Macfarlanes M&A head Ian Martin comments on the approach: ‘[Macfarlanes and Travers] work with what I consider the “quality” international model as opposed to the “branded” international model. The quality independent international model relies on lawyers partnering to lead a deal with a real sense of co-ownership. Being part of something where they can make a difference by collaborating closely. That resonates with many general counsel.’
The firms look well poised to capture the continued uptick in transactional work, having this summer demonstrated a busy pipeline of deal flow. July started the third quarter with the highest ever value of M&A transactions announced in any July since 2007, with deals valued at $410bn – 49% higher than July 2014.
And with US firms increasingly making their mark in the City, Travers senior partner Chris Hale argues there is an enduring place for smaller London firms, providing they renew themselves. ‘You always have to be imaginative in doing deals. Deals have the same basic characteristics however you cut them. It usually has half a dozen key points which clients will want to know how to handle and will expect lawyers to be responsive and to co-ordinate multiple parties and numerous documents effectively. If a law firm scores well on all those markers there is a good chance it will do well. Legal technology is changing slowly, not dramatically, but will help lawyers to better perform aspects of M&A and that trend will continue.’
UK mid-market firms that continue to perform well include Osborne Clarke, which shows particular strength in the digital business space in corporate transactions on deals ranging between £50m and £250m.
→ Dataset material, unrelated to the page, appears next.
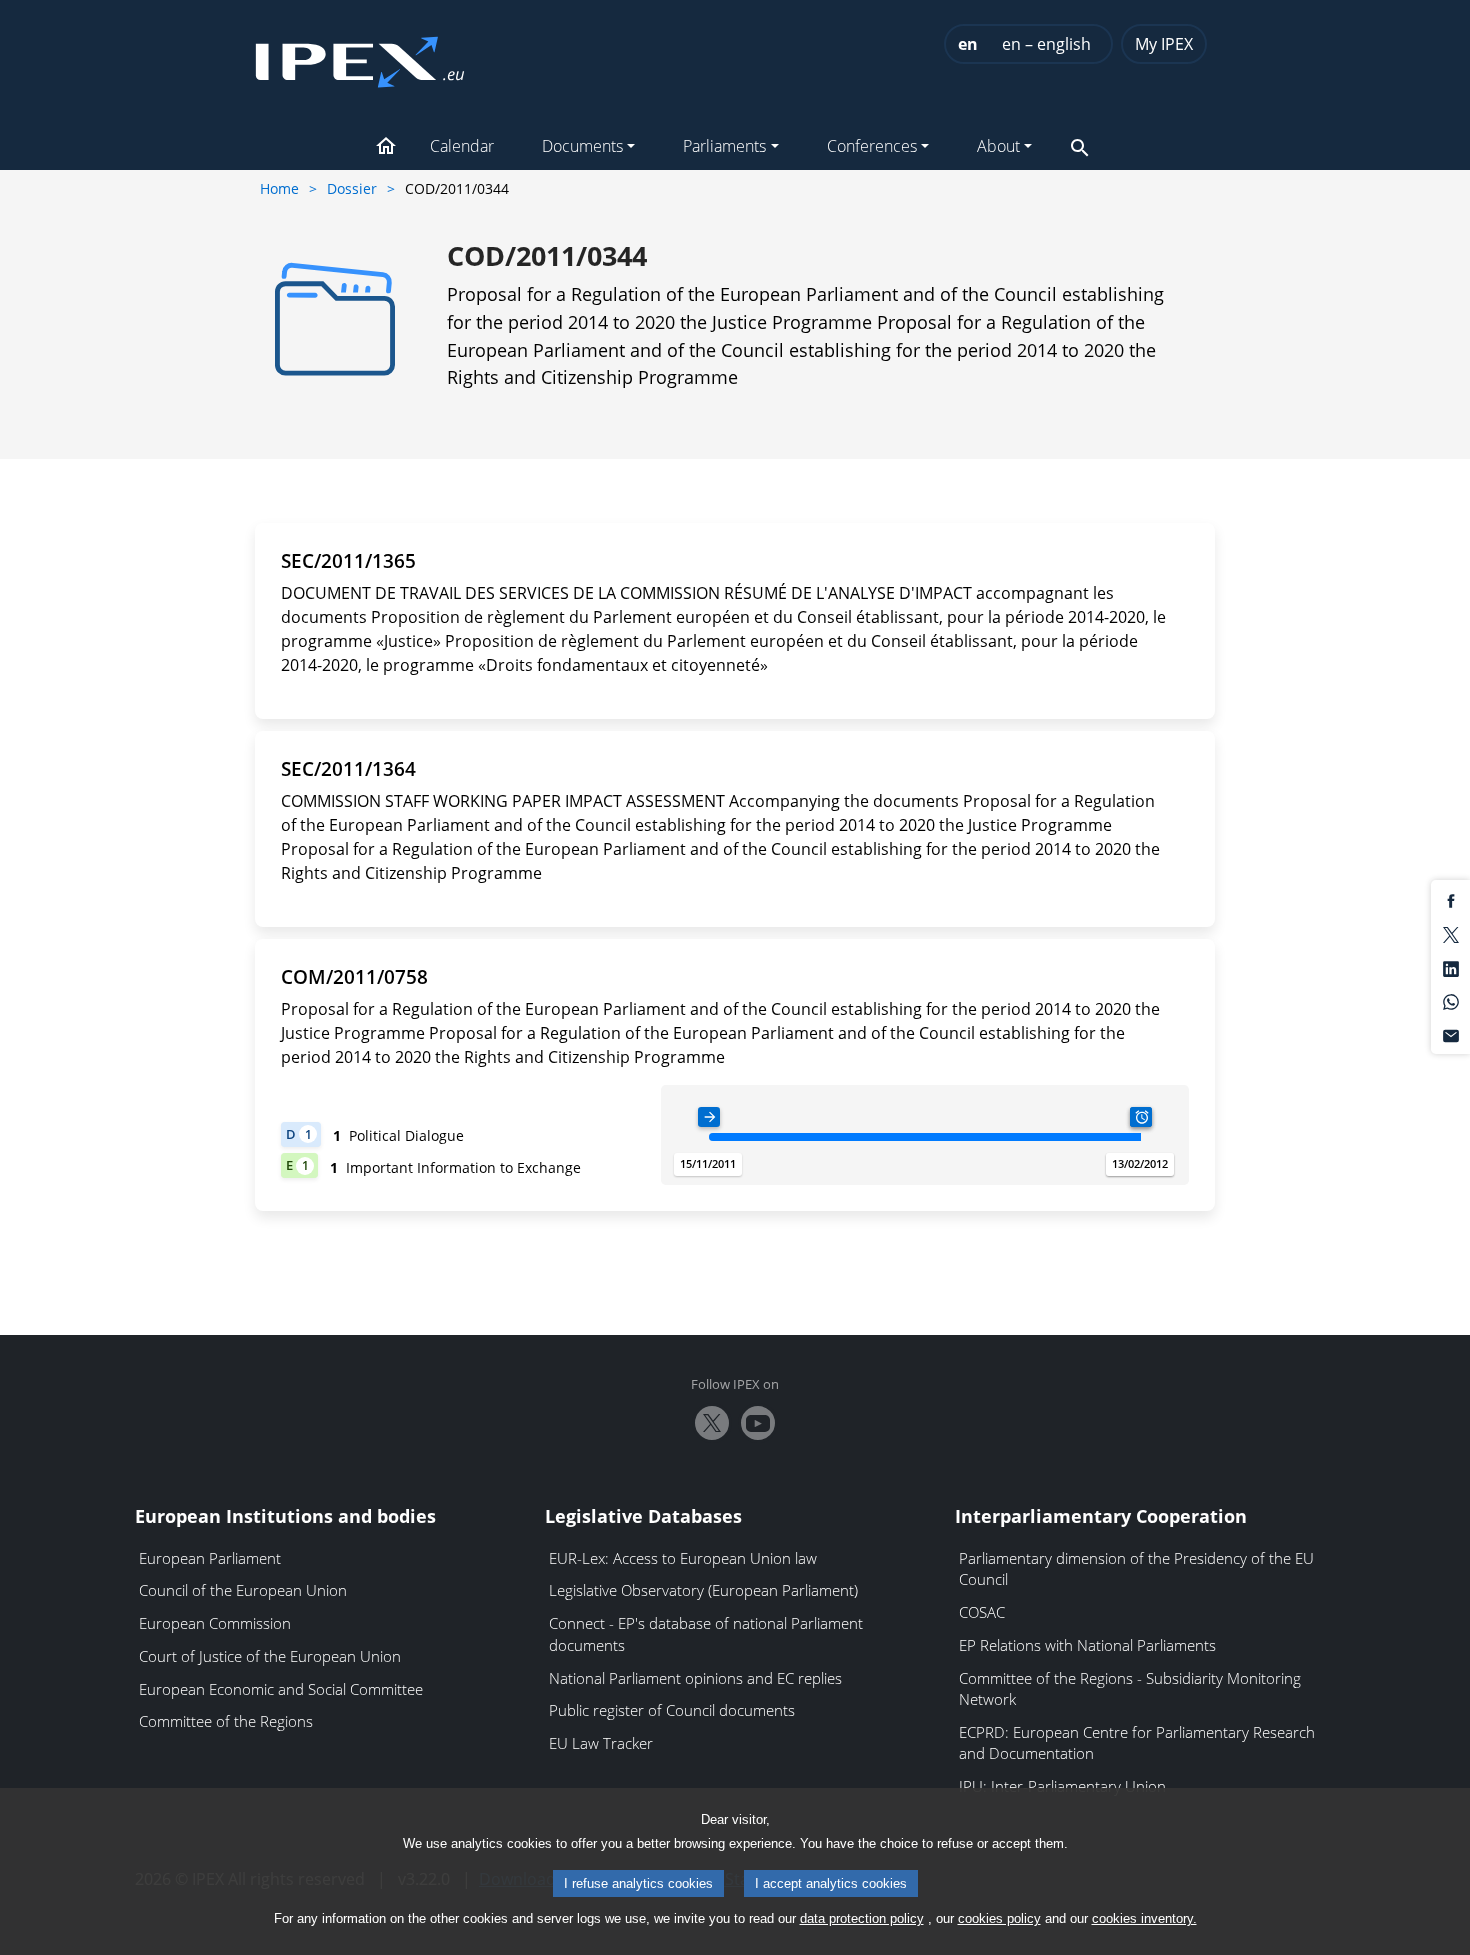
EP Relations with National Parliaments (1087, 1645)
Nabarro, which has enjoyed a revival in fortunes with an 8% revenue rise to £126m – its largest annual increase since 2008 – houses a 15-partner corporate team for mid-market deals, though the firm has been hit by its historic reliance on the volatile AIM market.
Taylor Wessing has likewise sustained a strong reputation in venture capital transactions and midweight deal work, as has Olswang, which has previously won mandates from clients including Warner Music Group, ITV and Sony Pictures.
None of which is to underestimate the challenge of sustaining a lucrative corporate practice for a firm apart from traditional London leaders. Two key areas of technology and private equity are seeing mounting focus from US entrants – notably with the audacious City launch this January of Cooley – and the sweep of US financing into even mid-market buyout work presents a challenge to such advisers. But for those that get the formula right, the mid-tier M&A teams have demonstrated a potent mix of quality, efficiency, responsiveness and partner ownership that makes a difference when you’re racing to close the deal.